**What is being asked:**
Your response should be every line of the data, written out exactly.
··········
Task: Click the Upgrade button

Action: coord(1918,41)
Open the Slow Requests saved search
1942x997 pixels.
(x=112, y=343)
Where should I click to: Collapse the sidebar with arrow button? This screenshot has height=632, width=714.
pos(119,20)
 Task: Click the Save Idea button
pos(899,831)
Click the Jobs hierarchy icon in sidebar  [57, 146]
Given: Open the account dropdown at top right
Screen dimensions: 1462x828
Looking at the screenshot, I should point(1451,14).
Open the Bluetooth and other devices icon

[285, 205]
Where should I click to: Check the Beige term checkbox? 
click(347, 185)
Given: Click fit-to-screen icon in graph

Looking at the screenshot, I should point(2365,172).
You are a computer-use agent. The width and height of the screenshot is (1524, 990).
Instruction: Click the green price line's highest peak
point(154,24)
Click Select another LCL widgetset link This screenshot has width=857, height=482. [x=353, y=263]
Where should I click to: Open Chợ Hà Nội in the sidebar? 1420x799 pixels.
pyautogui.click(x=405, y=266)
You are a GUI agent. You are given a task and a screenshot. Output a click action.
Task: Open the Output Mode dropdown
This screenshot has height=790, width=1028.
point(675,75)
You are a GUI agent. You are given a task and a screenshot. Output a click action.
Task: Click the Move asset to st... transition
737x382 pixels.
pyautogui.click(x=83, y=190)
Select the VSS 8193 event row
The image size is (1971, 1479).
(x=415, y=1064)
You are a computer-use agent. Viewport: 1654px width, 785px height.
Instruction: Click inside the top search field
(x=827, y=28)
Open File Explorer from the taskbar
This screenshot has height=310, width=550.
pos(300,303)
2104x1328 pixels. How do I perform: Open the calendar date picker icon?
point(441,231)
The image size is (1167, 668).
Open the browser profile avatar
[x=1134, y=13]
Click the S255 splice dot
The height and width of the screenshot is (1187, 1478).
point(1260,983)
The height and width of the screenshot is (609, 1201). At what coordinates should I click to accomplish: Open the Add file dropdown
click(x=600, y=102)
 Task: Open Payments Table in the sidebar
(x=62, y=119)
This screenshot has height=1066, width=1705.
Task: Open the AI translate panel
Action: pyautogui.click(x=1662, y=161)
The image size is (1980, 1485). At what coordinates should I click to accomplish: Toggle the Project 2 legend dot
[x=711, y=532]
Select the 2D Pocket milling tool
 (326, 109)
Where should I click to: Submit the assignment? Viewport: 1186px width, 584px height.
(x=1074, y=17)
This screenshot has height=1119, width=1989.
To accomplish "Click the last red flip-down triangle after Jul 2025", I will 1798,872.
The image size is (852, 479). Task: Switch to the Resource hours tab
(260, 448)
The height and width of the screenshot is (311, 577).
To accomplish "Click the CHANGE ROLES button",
··········
**Completed task:**
Task: Click the Upgrade button

Action: coord(1918,41)
Open the Slow Requests saved search
1942x997 pixels.
(x=112, y=343)
Where should I click to: Collapse the sidebar with arrow button? This screenshot has height=632, width=714.
pos(119,20)
 Task: Click the Save Idea button
pos(899,831)
Click the Jobs hierarchy icon in sidebar  [57, 146]
Given: Open the account dropdown at top right
Screen dimensions: 1462x828
Looking at the screenshot, I should point(1451,14).
Open the Bluetooth and other devices icon

[285, 205]
Where should I click to: Check the Beige term checkbox? 
click(347, 185)
Given: Click fit-to-screen icon in graph

Looking at the screenshot, I should point(2365,172).
You are a computer-use agent. The width and height of the screenshot is (1524, 990).
Instruction: Click the green price line's highest peak
point(154,24)
Click Select another LCL widgetset link This screenshot has width=857, height=482. [x=353, y=263]
Where should I click to: Open Chợ Hà Nội in the sidebar? 1420x799 pixels.
pyautogui.click(x=405, y=266)
You are a GUI agent. You are given a task and a screenshot. Output a click action.
Task: Open the Output Mode dropdown
This screenshot has height=790, width=1028.
point(675,75)
You are a GUI agent. You are given a task and a screenshot. Output a click action.
Task: Click the Move asset to st... transition
737x382 pixels.
pyautogui.click(x=83, y=190)
Select the VSS 8193 event row
The image size is (1971, 1479).
(x=415, y=1064)
You are a computer-use agent. Viewport: 1654px width, 785px height.
Instruction: Click inside the top search field
(x=827, y=28)
Open File Explorer from the taskbar
This screenshot has height=310, width=550.
pos(300,303)
2104x1328 pixels. How do I perform: Open the calendar date picker icon?
point(441,231)
The image size is (1167, 668).
Open the browser profile avatar
[x=1134, y=13]
Click the S255 splice dot
The height and width of the screenshot is (1187, 1478).
point(1260,983)
The height and width of the screenshot is (609, 1201). At what coordinates should I click to accomplish: Open the Add file dropdown
click(x=600, y=102)
 Task: Open Payments Table in the sidebar
(x=62, y=119)
This screenshot has height=1066, width=1705.
Task: Open the AI translate panel
Action: pyautogui.click(x=1662, y=161)
The image size is (1980, 1485). At what coordinates should I click to accomplish: Toggle the Project 2 legend dot
[x=711, y=532]
Select the 2D Pocket milling tool
 (326, 109)
Where should I click to: Submit the assignment? Viewport: 1186px width, 584px height.
(x=1074, y=17)
This screenshot has height=1119, width=1989.
To accomplish "Click the last red flip-down triangle after Jul 2025", I will 1798,872.
The image size is (852, 479). Task: Switch to the Resource hours tab
(260, 448)
The height and width of the screenshot is (311, 577).
To accomplish "Click the CHANGE ROLES button",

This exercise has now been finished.